Écrit par Frédéric Brun

La plus métaphysique des séries télévisées, Le Prisonnier, est désormais disponible en Blu-Ray. Visionnaire, cette fiction d’espionnage dépasse très largement les codes du genre, grâce à son créateur, l’acteur Patrick McGoohan. Une ode à la liberté.

 

Trois craquements d’orage. Le ciel se déchire. Un cri rauque strident: celui d’une Lotus Seven verte, nez jaune, fend la circulation londonienne. Sourcil en accent circonflexe surmontant un regard sombre, Patrick McGoohan fonce vers on ne sait quel passage aussi secret que souterrain de l’Intelligence Service. Il tape du poing sur la table, la tasse de thé se brise. L’agent vient de démissionner. Au volant de son alerte bolide, il goûte à la liberté, rentre chez lui, boucle une petite valise. Vêtements légers et dépliants exotiques. Du gaz soporifique par le trou de la serrure rendra la destination plus surprenante que prévue. A son réveil, son home sweet home a été transporté au cœur d’un étonnant village coloré, peuplé de joyeux sujets chamarrés et numérotés, mais sévèrement gardé par d’inquiétantes boules blanches. Le piège vient de se refermer sur le Prisonnier. Le mystère s’ouvre pour le téléspectateur qui découvre, le 1er octobre 1967 sur ITV cette fable, sortie de l’imagination de l’acteur Irlando-Américain Patrick MacGoohan.
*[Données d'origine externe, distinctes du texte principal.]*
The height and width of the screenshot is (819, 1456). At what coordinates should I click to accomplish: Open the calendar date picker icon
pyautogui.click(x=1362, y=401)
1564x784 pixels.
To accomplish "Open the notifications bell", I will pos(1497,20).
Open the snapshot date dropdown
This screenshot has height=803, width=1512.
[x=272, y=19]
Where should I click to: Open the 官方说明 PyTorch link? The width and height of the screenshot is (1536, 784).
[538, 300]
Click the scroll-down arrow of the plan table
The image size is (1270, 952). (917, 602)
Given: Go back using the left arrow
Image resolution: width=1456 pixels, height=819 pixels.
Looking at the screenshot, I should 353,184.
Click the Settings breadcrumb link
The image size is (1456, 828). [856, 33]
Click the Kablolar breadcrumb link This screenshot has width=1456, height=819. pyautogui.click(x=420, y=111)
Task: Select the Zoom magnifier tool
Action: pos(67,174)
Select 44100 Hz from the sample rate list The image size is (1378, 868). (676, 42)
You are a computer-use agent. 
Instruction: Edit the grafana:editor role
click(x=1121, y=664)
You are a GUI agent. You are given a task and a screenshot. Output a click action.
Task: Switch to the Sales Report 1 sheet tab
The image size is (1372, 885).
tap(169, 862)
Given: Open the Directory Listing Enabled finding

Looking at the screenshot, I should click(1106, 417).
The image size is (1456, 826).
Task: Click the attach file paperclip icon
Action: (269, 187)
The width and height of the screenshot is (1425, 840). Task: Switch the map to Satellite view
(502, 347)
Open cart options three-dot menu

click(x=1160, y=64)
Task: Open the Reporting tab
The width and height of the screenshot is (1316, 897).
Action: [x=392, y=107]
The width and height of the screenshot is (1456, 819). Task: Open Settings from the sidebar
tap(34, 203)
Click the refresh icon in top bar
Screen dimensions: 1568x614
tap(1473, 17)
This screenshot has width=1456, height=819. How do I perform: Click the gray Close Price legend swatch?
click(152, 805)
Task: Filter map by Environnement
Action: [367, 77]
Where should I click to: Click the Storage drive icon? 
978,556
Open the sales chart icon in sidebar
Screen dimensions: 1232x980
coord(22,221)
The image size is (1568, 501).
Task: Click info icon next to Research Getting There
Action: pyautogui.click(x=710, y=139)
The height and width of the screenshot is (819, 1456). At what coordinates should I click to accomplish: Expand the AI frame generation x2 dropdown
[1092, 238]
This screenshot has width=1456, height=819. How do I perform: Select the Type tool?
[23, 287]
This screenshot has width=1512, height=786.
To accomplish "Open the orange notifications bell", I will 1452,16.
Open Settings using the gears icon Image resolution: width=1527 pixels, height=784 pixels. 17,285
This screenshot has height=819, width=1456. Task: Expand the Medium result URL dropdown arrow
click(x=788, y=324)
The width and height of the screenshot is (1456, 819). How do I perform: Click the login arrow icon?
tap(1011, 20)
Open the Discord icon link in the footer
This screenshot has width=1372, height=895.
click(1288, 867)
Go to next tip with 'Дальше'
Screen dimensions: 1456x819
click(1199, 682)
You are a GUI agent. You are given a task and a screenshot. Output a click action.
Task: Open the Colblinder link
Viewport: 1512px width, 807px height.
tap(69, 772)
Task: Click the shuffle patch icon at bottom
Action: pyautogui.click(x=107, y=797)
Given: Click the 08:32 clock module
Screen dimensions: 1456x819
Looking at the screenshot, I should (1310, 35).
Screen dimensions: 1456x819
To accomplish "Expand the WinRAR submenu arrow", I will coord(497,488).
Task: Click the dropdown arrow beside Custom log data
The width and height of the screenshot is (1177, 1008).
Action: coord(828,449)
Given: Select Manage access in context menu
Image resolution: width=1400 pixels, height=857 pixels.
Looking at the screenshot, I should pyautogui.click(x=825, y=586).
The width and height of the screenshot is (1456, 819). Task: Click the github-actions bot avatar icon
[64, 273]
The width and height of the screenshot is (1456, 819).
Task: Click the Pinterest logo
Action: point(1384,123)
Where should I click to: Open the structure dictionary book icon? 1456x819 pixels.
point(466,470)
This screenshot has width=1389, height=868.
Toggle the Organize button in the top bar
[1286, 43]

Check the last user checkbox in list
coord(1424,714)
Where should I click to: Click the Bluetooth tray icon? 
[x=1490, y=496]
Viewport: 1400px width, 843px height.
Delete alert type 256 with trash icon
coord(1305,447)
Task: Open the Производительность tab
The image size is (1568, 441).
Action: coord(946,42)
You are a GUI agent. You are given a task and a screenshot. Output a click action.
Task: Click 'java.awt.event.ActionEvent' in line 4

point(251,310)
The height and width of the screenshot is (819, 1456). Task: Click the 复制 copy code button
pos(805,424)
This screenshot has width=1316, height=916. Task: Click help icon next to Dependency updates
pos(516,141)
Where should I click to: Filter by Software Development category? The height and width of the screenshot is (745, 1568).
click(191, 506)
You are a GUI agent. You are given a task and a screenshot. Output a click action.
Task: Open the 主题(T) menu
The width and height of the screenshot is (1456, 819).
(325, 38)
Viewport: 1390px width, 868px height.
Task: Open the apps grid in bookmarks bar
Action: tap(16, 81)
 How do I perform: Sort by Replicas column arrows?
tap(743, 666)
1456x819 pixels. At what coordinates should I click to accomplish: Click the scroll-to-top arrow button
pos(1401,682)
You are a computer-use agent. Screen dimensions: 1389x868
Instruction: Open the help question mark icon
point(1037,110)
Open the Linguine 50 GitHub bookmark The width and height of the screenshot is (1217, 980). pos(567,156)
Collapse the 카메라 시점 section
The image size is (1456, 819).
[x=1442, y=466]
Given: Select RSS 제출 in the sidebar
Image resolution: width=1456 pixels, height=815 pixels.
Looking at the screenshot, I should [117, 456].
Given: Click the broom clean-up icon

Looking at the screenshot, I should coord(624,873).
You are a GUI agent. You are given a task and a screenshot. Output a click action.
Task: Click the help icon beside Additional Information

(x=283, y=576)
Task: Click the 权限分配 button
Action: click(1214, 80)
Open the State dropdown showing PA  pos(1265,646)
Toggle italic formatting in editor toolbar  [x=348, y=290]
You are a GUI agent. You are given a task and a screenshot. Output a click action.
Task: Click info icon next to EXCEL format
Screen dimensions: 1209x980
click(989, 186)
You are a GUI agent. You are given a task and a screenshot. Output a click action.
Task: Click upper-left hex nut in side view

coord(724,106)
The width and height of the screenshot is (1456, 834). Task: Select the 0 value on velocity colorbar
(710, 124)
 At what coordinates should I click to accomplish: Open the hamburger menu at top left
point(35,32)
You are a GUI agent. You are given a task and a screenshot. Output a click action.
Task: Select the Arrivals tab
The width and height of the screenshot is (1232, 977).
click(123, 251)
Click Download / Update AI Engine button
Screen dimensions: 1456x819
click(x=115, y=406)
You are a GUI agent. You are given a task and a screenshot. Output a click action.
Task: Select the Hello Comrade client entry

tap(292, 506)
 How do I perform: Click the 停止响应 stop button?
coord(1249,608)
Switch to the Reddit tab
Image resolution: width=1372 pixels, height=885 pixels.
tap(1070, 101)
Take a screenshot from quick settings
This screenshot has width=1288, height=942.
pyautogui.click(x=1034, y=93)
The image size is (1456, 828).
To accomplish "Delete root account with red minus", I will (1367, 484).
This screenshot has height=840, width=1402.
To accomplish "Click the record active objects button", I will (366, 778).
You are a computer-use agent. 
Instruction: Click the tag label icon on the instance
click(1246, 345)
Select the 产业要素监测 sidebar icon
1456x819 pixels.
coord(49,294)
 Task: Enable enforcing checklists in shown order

Pour le grand public, il est déjà une célébrité du petit écran. Il y incarne avec succès, depuis 1960, l’agent secret John Drake, raie sur le côté et impeccable complet de Saville Row, au cours des 86 épisodes de Destination danger (Danger Man). La série est exportée dans toute l’Europe et aux Etats-Unis. De facture classique, elle évolue peu à peu, sous l’influence directe de Patrick McGoohan. Ayant catégoriquement refusé pour des raisons morales et éthiques le rôle de James Bond, laissant le champ libre à un écossais inconnu du nom de Sean Connery, il insuffle à son personnage une dose de cynisme et d’irrévérence peu fréquente dans l’univers caricaturalement viril des feuilletons d’espionnage de l’époque. John Drake, bien que rompu au maniement des gadgets et armes à feu en tout genre, méprise la violence au profit de la manipulation et ne manque pas de s’interroger sur la légitimité de ses supérieurs à incarner le bien contre le mal. C’est durant le tournage de Destination danger, dont il réalise quelques épisodes en dilettante qu’il imagine Le Prisonnier.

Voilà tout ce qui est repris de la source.